In this case, however, you can find one solution for $B$ with a bit of guesswork. Not with $$B=\pmatrix{1&x\cr0&3}\ ,$$ because that will give $$B^3=\pmatrix{1&?\cr0&27\cr}$$ which certainly cannot equal $A$. But if you calculate the cube of $$B=\pmatrix{1&x\cr 0&{\root3\of3}\cr}\ ,$$ you will find it quite easy to determine the value of $x$ which makes $B^3=A$.
On
The eigen values are $1,3 $ clearly.
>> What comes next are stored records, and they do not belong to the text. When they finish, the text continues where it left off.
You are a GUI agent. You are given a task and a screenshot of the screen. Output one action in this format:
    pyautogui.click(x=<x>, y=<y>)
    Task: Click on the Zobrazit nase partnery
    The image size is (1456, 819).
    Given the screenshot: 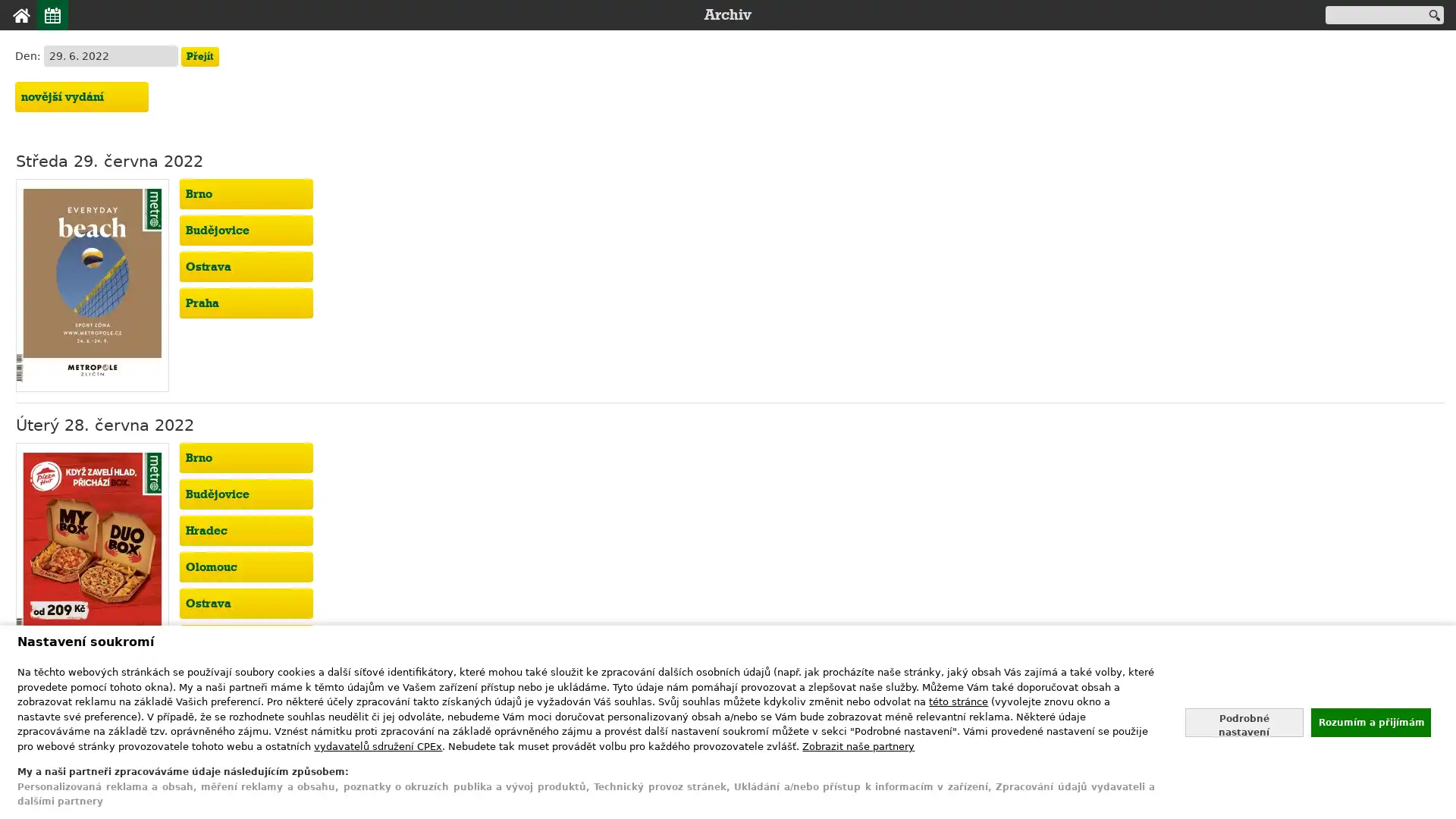 What is the action you would take?
    pyautogui.click(x=858, y=745)
    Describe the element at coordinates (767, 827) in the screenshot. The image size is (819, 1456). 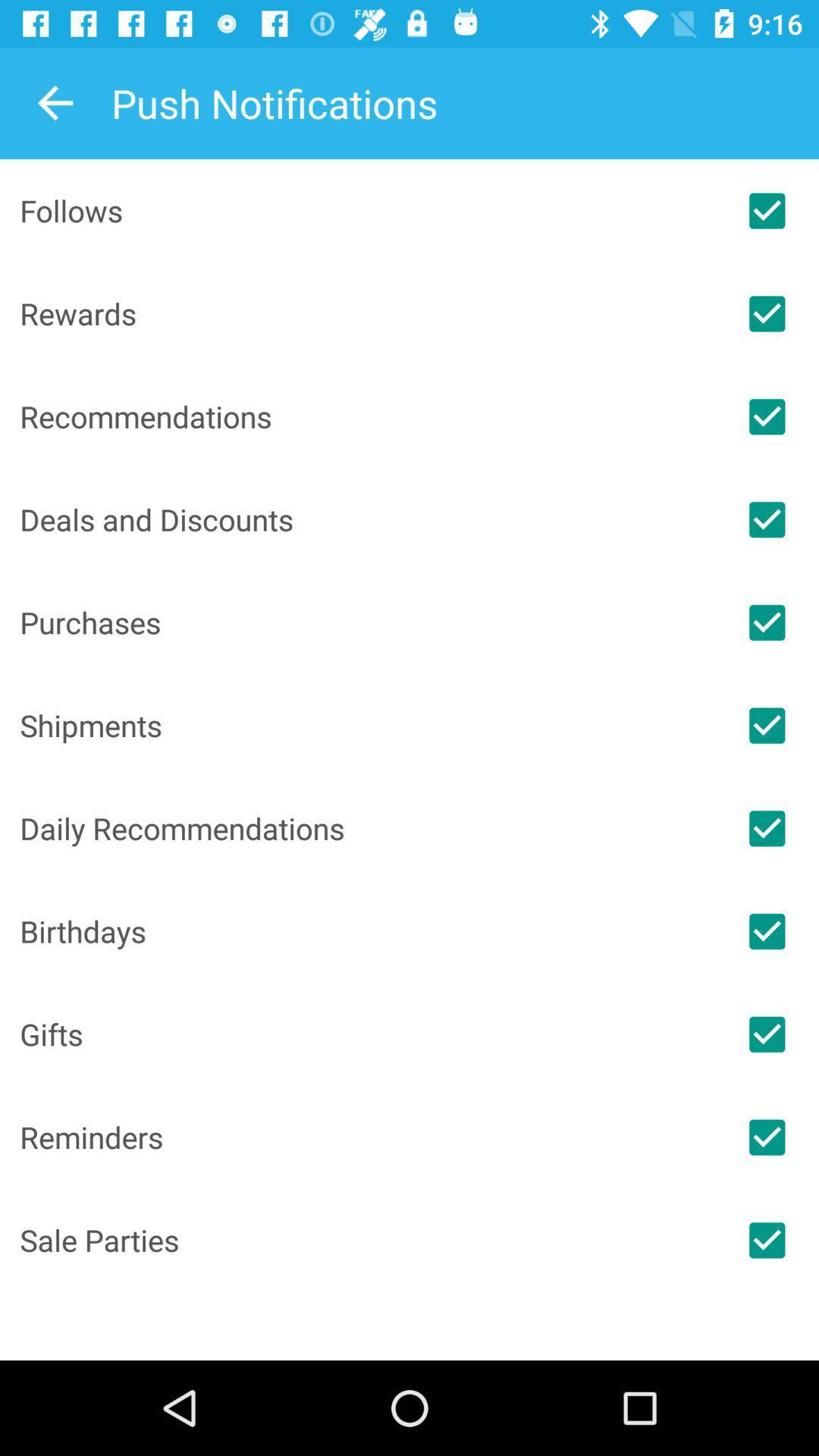
I see `deselect push notifications for daily recommendations` at that location.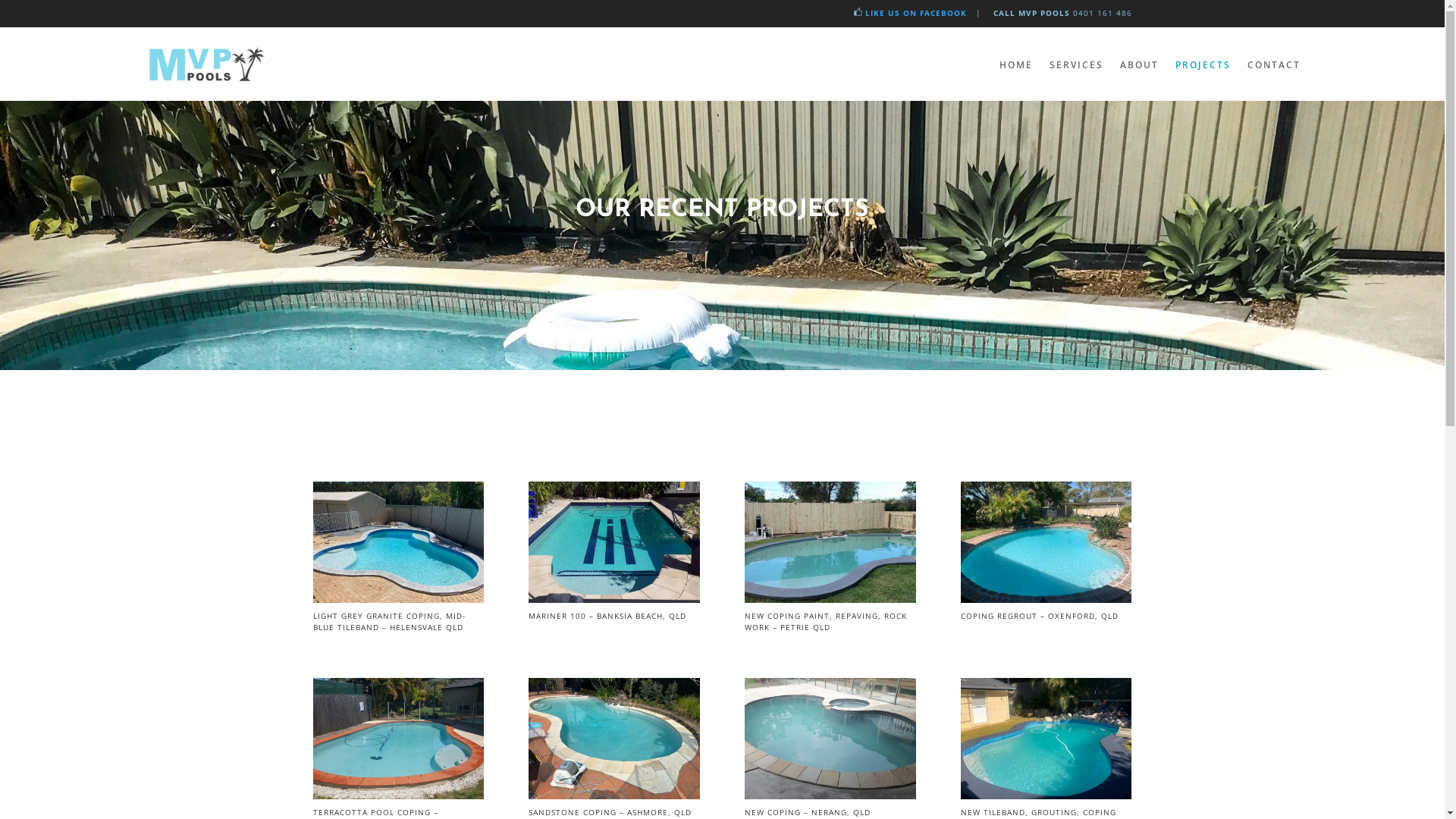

So it is diagonalizabe(distinct eigen values).
And so, there exits $P$ such that
$$A=P\left(\begin{array}{cc}1& 0\\ 0& 3\end{array}\right)P^{-1}.$$
Now we need $B$ such that $B$ such that $B^3=A$
Supose there exists such a $B$ then, $$B^3=A=P\left(\begin{array}{cc}1& 0\\ 0& 3\end{array}\right)P^{-1}$$
Therefore, $$B=P\left(\begin{array}{cc}1& 0\\ 0& 3\end{array}\right)^{\frac 1 3}P^{-1}$$
$$=P\left(\begin{array}{cc}1^{\frac 1 3}& 0\\ 0& 3^{\frac 1 3}\end{array}\right)P^{-1}$$
No, in general $B$ will not be of that form.
Hint: you know $A = P^{-1}DP$. If $d_1$ and $d_2$ are the diagonal entries of $D$, let $E$ be a diagonal matrix with entries $d_1^{1/3},d_2^{1/3}$, and consider the matrix $P^{-1}EP$ (in particular, what do you get if you cube it?)